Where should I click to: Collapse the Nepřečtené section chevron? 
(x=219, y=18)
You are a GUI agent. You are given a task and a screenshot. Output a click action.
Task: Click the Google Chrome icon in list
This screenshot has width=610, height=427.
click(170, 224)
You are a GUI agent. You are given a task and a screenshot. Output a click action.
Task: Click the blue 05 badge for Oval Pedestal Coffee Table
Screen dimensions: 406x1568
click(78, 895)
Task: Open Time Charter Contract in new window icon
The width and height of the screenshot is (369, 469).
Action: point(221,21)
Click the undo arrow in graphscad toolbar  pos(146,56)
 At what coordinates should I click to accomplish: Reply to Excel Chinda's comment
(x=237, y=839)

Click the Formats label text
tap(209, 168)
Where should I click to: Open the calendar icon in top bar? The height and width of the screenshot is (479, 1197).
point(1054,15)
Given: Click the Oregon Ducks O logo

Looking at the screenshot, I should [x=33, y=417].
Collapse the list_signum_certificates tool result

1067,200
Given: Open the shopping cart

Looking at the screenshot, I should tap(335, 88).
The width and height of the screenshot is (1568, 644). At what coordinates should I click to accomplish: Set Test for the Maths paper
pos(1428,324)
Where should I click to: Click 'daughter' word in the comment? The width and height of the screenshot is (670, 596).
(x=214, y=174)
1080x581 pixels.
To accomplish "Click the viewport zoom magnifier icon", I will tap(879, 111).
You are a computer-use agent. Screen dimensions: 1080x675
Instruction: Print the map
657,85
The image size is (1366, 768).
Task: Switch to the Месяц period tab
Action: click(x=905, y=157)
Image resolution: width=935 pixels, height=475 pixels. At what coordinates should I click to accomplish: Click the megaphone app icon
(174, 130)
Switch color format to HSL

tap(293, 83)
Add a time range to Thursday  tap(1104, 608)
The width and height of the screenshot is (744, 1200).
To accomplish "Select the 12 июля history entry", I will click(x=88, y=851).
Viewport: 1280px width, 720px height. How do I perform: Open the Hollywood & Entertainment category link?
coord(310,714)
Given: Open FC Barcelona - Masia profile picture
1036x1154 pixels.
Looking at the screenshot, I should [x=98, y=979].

To do » Each line of the data above must be restated word for word.

Result of this task »
Where should I click to: Collapse the Nepřečtené section chevron? 
(x=219, y=18)
You are a GUI agent. You are given a task and a screenshot. Output a click action.
Task: Click the Google Chrome icon in list
This screenshot has width=610, height=427.
click(170, 224)
You are a GUI agent. You are given a task and a screenshot. Output a click action.
Task: Click the blue 05 badge for Oval Pedestal Coffee Table
Screen dimensions: 406x1568
click(78, 895)
Task: Open Time Charter Contract in new window icon
The width and height of the screenshot is (369, 469).
Action: point(221,21)
Click the undo arrow in graphscad toolbar  pos(146,56)
 At what coordinates should I click to accomplish: Reply to Excel Chinda's comment
(x=237, y=839)

Click the Formats label text
tap(209, 168)
Where should I click to: Open the calendar icon in top bar? The height and width of the screenshot is (479, 1197).
point(1054,15)
Given: Click the Oregon Ducks O logo

Looking at the screenshot, I should [x=33, y=417].
Collapse the list_signum_certificates tool result

1067,200
Given: Open the shopping cart

Looking at the screenshot, I should tap(335, 88).
The width and height of the screenshot is (1568, 644). At what coordinates should I click to accomplish: Set Test for the Maths paper
pos(1428,324)
Where should I click to: Click 'daughter' word in the comment? The width and height of the screenshot is (670, 596).
(x=214, y=174)
1080x581 pixels.
To accomplish "Click the viewport zoom magnifier icon", I will tap(879, 111).
You are a computer-use agent. Screen dimensions: 1080x675
Instruction: Print the map
657,85
The image size is (1366, 768).
Task: Switch to the Месяц period tab
Action: click(x=905, y=157)
Image resolution: width=935 pixels, height=475 pixels. At what coordinates should I click to accomplish: Click the megaphone app icon
(174, 130)
Switch color format to HSL

tap(293, 83)
Add a time range to Thursday  tap(1104, 608)
The width and height of the screenshot is (744, 1200).
To accomplish "Select the 12 июля history entry", I will click(x=88, y=851).
Viewport: 1280px width, 720px height. How do I perform: Open the Hollywood & Entertainment category link?
coord(310,714)
Given: Open FC Barcelona - Masia profile picture
1036x1154 pixels.
Looking at the screenshot, I should [x=98, y=979].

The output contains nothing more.